Among the motives of investments, experts like Worzala (1994) also accentuate the common problems that international companies have in other markets. Information is taken from the report of overseas investments from 1994:

- Ability to identify acquisitions in a foreign market
- Additional uncertainty due to currency fluctuations
- Management and operation once the investment is made
- Taxation differences
- Lack of local expertise
- Potential for misunderstanding due to cultural or language difficulties

Worzala (1994) states in the report that the currency fluctuations are named, but a lack of interest could be seen at the management side, which is explained by the trust in other experts, which will handle such a fluctuation with better knowledge.

2.5 Real Estate cycles

Real estate cycles describe like business cycles periodic fluctuations in the market[11]. While business cycles focus on general rate of economic activity, real estate cycles focus on demand and supply as well as the price development in the property sector. The real estate cycle consist of four stages (see also figure 2.2)[12]:

- Expansion: The demand for real estate space is increasing and thus vacancy is decreasing. Due to less space prices increase. More construction and development projects start.
- Slowdown, peak and downturn: Prices increase and vacancy rates remain low. As soon as the peak of the cycle is reached absorption, construction and developments decrease again.
- Contraction: Absorption, construction and developments decrease more and more and also prices begin to fall.
- Slowed contraction: Bottoming out of the construction downturn. At the lowest point the real estate industry is recovering and faces a new upturn with a new expansion.

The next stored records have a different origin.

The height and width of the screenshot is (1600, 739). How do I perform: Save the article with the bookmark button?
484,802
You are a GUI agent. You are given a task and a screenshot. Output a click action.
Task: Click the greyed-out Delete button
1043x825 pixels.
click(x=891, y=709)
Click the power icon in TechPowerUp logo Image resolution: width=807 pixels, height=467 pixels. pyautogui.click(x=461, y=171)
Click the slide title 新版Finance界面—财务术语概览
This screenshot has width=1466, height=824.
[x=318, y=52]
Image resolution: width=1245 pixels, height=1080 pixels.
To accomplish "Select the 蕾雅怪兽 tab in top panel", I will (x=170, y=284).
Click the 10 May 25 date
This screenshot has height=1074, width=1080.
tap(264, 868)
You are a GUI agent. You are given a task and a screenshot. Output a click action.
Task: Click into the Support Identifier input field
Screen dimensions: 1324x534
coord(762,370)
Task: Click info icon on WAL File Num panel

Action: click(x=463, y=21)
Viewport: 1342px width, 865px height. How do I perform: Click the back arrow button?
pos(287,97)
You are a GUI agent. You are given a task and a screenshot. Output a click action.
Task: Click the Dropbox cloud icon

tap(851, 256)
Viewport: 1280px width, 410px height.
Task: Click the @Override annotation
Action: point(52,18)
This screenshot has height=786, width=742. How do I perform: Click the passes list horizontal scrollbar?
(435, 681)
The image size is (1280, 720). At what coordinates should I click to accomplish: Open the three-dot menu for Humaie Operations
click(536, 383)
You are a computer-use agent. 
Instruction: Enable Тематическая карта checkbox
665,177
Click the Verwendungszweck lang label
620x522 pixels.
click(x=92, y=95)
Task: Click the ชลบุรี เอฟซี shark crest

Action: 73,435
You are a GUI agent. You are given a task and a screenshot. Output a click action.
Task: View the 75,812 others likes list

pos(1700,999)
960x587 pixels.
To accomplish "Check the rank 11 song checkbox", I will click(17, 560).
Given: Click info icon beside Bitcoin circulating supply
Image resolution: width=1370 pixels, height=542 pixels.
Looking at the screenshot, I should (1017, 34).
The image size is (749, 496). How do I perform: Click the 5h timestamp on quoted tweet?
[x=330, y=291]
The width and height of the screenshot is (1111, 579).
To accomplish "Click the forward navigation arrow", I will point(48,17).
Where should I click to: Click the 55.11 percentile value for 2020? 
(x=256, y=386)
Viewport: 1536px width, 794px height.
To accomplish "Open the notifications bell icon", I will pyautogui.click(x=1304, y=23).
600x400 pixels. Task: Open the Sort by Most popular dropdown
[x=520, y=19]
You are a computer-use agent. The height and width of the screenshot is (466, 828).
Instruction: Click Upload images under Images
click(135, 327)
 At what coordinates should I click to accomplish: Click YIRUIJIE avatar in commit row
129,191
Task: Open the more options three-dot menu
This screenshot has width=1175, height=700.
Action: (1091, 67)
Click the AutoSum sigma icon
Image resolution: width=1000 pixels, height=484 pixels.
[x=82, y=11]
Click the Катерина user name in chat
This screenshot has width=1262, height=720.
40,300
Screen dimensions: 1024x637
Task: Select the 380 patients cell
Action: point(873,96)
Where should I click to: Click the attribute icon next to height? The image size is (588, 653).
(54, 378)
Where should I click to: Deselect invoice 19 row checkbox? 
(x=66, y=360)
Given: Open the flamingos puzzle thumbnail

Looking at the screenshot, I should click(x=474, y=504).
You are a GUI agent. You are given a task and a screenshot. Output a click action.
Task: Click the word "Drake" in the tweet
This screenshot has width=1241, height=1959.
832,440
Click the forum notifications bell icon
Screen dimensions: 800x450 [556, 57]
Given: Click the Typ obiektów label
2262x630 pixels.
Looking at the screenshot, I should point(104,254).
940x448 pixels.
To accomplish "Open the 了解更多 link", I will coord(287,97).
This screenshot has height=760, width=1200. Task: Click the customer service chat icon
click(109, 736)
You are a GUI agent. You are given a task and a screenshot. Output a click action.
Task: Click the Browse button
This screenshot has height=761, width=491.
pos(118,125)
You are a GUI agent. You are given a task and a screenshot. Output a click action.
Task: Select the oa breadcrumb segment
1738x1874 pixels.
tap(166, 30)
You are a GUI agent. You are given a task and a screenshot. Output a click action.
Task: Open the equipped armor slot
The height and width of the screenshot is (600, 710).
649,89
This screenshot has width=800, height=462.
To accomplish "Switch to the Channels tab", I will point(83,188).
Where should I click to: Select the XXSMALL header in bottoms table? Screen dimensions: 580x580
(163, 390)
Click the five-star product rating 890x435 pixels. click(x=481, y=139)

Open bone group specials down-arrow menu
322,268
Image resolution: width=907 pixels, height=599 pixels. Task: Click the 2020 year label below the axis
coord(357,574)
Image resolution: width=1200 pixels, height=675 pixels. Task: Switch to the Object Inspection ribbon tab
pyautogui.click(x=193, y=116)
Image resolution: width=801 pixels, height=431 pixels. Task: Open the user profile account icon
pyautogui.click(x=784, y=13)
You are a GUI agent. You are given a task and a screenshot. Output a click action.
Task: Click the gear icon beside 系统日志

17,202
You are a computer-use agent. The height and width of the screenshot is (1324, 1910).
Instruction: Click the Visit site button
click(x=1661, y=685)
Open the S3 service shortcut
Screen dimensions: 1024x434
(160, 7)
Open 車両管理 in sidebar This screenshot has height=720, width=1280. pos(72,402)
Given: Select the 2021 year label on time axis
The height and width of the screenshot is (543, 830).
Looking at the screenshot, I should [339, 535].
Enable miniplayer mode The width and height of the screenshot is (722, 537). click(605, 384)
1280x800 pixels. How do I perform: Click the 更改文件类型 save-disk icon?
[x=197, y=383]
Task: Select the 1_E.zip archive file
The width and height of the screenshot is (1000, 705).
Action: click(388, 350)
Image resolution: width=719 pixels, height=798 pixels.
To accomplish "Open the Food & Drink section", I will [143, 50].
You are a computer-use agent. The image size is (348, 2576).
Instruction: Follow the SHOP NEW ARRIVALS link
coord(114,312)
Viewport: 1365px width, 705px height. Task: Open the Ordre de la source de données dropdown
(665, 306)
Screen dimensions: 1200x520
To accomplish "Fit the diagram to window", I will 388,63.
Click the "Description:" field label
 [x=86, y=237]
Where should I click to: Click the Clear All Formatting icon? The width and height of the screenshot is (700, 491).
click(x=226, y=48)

illustration not visible in this excerpt

As in figure 2.2 seen, the construction of properties starts late (phase two) and the construction is completed in the third and fourth phase of the cycle; actually then when the demand for new space decreases.

The lack of information is the reason why the business cycle and the real estate cycle are not identical or relatively instantaneously. After the general economy is recovering and prices as well as the income increases the need for new construction appears (see figure 2.3). Thus the real estate cycle can face in phase three to four an increasing vacancy and also an overbuilding period. Grenadier (1995) mentions that the real estate cycle suffers from two factors: Property owners do not adjust their current rent level in a period of high vacancy and there might be an occurrence of overbuilding in high vacancy times. The author sees the explanation for lags of constructions first in the construction starting period and secondly in the “nonrecourse lending”. It is reasonable for developers to start their planning in good times, but they seem to forget that the completion takes time and so they end up in the last phase of the cycle with a declining demand.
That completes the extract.